Héritage et donation après 80 ans : peut-on donner de l’argent à sa fille sans payer d’impôts ?
Passé 80 ans, beaucoup de parents se posent la même question : est-il encore possible d’aider ses enfants financièrement sans déclencher une lourde fiscalité ? Entre donation classique, abattements renouvelables et règles spécifiques liées à l’âge, la réponse mérite quelques précisions.
Donner à sa fille après 80 ans : ce que prévoit la loi
Oui, une personne de plus de 80 ans peut tout à fait faire une donation à sa fille. L’âge n’empêche pas de transmettre de son vivant. En revanche, certains avantages fiscaux liés aux dons d’argent sont limités après cet âge.
Dans le cadre d’une donation parent-enfant, chaque parent peut transmettre jusqu’à 100 000 euros par enfant sans droits de donation, grâce à un abattement fiscal renouvelable tous les 15 ans.
Concrètement, une mère de 82 ans peut donner 100 000 euros à sa fille aujourd’hui sans impôt à payer, si aucun autre don bénéficiant du même abattement n’a été réalisé au cours des 15 dernières années.
Peut-on donner plus de 100 000 euros ?
Oui, rien n’interdit de donner davantage. En revanche, la somme dépassant l’abattement sera taxée selon le barème en vigueur des droits de donation entre parents et enfants.
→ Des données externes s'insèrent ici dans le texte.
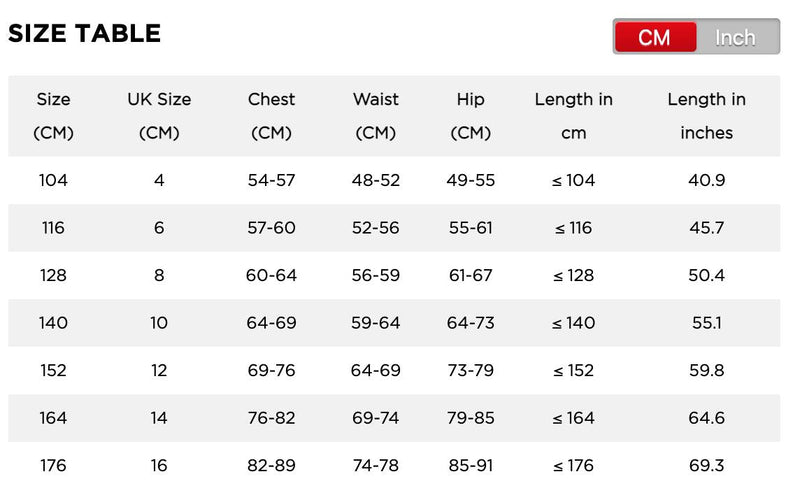Click the Waist (CM) column header
Screen dimensions: 800x495
376,116
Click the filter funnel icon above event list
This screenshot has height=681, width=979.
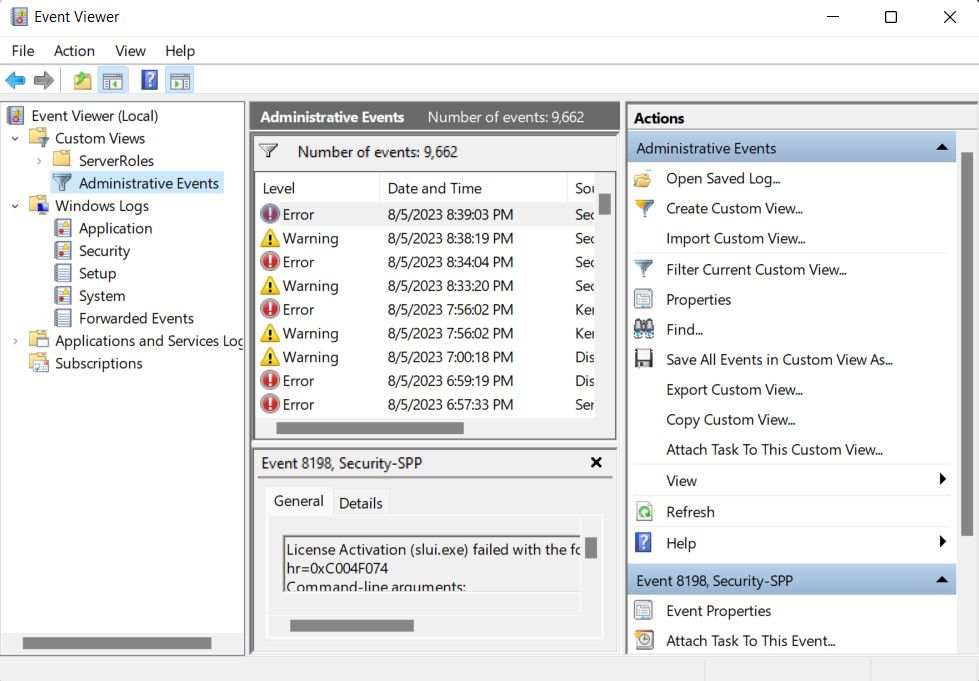tap(268, 151)
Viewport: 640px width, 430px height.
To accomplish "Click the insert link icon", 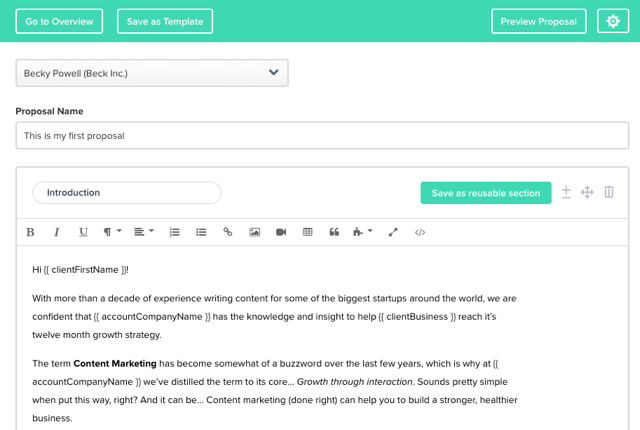I will coord(228,232).
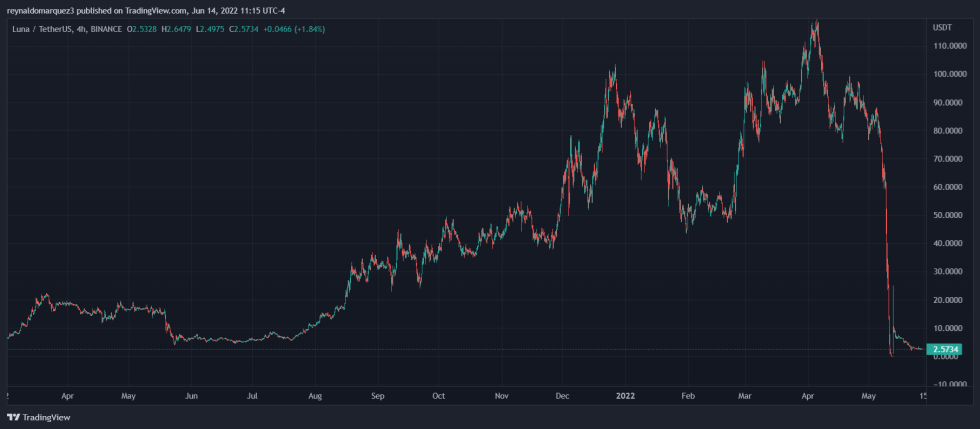Select the 2022 label on the time axis
980x429 pixels.
[624, 396]
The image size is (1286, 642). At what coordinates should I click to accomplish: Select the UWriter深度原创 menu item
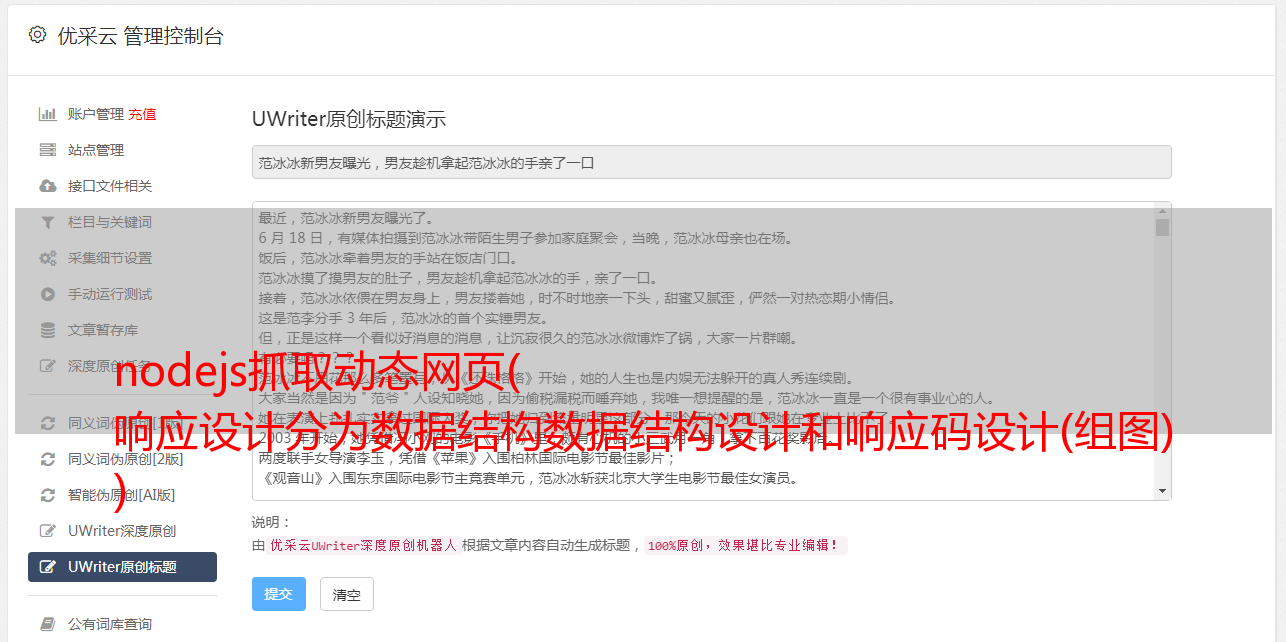pos(122,531)
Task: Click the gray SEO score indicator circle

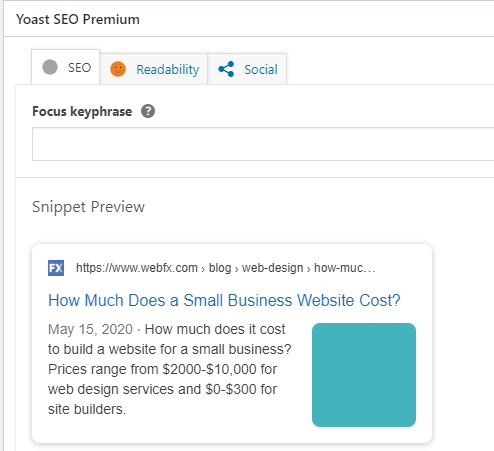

Ce barème est progressif : plus le montant transmis dépasse les seuils prévus, plus le taux augmente. Il commence à 5 % et peut aller jusqu’à 45 % pour les transmissions les plus élevées.
Pourquoi anticiper peut être avantageux
Faire une donation de son vivant permet souvent :
- d’aider un enfant au bon moment (achat immobilier, projet professionnel, difficultés financières)
- de réduire la future succession taxable
- d’organiser plus sereinement la transmission familiale
- d’éviter certains conflits entre héritiers
Pour les patrimoines importants, étaler les donations dans le temps peut être une stratégie efficace, puisque les abattements se reconstituent tous les 15 ans.
Le cas particulier des dons familiaux d’argent
Il existe aussi un dispositif spécifique appelé don familial de somme d’argent, qui permet un abattement supplémentaire de 31 865 euros. Mais ce mécanisme impose généralement que le donateur ait moins de 80 ans au jour du don.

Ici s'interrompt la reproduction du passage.